2. Cyber bullying is not an inevitable practice. It can be stopped, and it needs to be stopped. The first solution is to go where kids are almost as affected as they are online— school. 
This is from a study connecting cyber behavior to school behavior by Melissa Ockerman: “The American School Counselor Association's (ASCA) position statement regarding this topic states professional school counselors can spearhead training programs that include recognition of early warning signs of violence, prevention/intervention services, crisis response, appropriate use of technology and social media, community involvement, and parent/guardian and faculty/staff educationally.” (Ockerman)

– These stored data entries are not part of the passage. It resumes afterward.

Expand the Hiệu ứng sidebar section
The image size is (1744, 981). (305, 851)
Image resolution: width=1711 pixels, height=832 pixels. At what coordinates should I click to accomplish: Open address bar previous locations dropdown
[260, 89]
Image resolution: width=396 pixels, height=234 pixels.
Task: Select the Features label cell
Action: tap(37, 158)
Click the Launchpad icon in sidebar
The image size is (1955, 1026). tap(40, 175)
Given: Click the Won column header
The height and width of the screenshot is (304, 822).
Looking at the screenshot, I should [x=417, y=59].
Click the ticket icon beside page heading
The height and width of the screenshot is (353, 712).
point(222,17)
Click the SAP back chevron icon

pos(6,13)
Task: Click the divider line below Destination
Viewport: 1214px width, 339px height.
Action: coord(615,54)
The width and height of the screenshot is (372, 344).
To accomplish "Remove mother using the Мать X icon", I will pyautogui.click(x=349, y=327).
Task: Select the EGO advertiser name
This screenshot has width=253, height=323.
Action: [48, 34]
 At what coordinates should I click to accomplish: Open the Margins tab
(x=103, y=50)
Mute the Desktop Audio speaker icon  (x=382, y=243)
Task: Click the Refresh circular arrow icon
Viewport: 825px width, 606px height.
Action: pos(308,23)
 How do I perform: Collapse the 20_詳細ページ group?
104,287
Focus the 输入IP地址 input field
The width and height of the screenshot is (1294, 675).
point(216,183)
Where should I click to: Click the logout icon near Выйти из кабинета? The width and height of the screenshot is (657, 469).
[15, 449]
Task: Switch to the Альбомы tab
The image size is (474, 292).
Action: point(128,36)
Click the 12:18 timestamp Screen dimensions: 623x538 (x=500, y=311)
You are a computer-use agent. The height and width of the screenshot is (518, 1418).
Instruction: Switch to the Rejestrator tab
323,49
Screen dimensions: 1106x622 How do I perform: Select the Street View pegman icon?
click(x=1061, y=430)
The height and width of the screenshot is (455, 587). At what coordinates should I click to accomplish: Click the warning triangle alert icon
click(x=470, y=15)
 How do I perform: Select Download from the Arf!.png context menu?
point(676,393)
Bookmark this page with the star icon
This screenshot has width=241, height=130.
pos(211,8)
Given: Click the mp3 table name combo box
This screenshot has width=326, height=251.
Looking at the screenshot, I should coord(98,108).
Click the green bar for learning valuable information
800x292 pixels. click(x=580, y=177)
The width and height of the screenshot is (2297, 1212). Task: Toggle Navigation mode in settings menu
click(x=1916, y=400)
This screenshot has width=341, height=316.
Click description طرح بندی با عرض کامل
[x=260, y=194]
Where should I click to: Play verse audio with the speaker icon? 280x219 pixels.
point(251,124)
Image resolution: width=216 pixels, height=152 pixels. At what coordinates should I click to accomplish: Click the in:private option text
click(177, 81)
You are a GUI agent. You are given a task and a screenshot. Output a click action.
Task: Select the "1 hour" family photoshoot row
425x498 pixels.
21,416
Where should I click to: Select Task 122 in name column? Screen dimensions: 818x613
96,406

Of course this sounds like the assemblies you dreaded as a kid, but this really works. An alteration in behavior begins with information. If students are consistently aware of a serious problem, they will try and help prevent it. And if resources like therapeutic counselors are available, these kids can get the help they need instead of taking drastic measures. 
3. So hooray for schools, we can support that from afar, and if and when we have children, we can get in that PTA and make sure the appropriate resources are in place. However, what about today? Here’s what you can do today to stop cyber bullying. Think about what you’re posting, retweeting, liking and sharing. If the vibe you are sending is offensive, destructive, or hurtful, stop. Find something kind to say, because the world could always use a little sunshine. 
The other important thing you can do is open your laptop right now, and type in this web address. www.DeleteCyberBullying.org is a website working really hard to eliminate the problem and obviously, they need our help. On the left hand sign you can click to sign a petition and promise never to cyber bully. It might seem like a nuisance, but your promising word is worth something, and so are your words. 
Monitoring our own behavior online is essential, and must be done immediately, because cyber bullying is real, and destructive. Obviously, magic words are not the ones that belittle, insult, or make fun of. So don’t be afraid to stand out in the middle a little, because real magic, is KINDNESS.
Xiao, Bo Sophia, and Yee Man Wong. "Cyber-Bullying Among University Students: An Empirical Investigation from the Social Cognitive Perspective." International Journal of Business and Information. 8.1 (2013): 34-69. Web. 6 Apr. 2014.

Ockerman, Melissa S. "From the School Yard to Cyber Space: A Pilot Study of Bullying Behaviors Among Middle School Students ." Research in Middle Level Education Online. 37.6 (2013): n. page. Web. 6 Apr. 2014.

Delete Cyberbullying, prod. Talent Show - Cyberbullying Prevention Commercial. Ohio Commission DRCM, 2008. Web. 7 Apr 2014.